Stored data

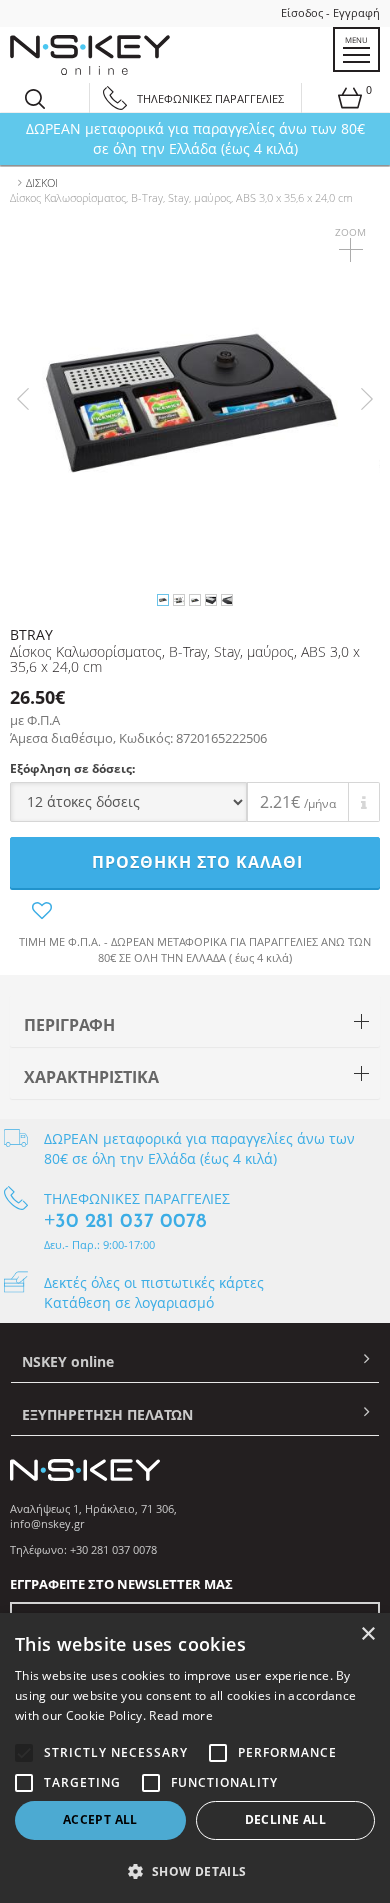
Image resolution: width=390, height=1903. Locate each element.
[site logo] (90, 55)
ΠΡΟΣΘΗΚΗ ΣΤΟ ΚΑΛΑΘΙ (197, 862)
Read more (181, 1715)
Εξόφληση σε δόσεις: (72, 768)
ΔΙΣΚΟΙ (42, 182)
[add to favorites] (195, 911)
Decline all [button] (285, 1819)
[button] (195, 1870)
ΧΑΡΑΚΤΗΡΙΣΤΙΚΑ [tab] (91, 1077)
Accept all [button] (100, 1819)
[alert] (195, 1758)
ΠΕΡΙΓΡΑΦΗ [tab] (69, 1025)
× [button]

* _PROBLEM_:
Take each line above that holds the string "button" and copy it.

* _TASK OUTPUT_:
Decline all [button] (285, 1819)
[button] (195, 1870)
Accept all [button] (100, 1819)
× [button]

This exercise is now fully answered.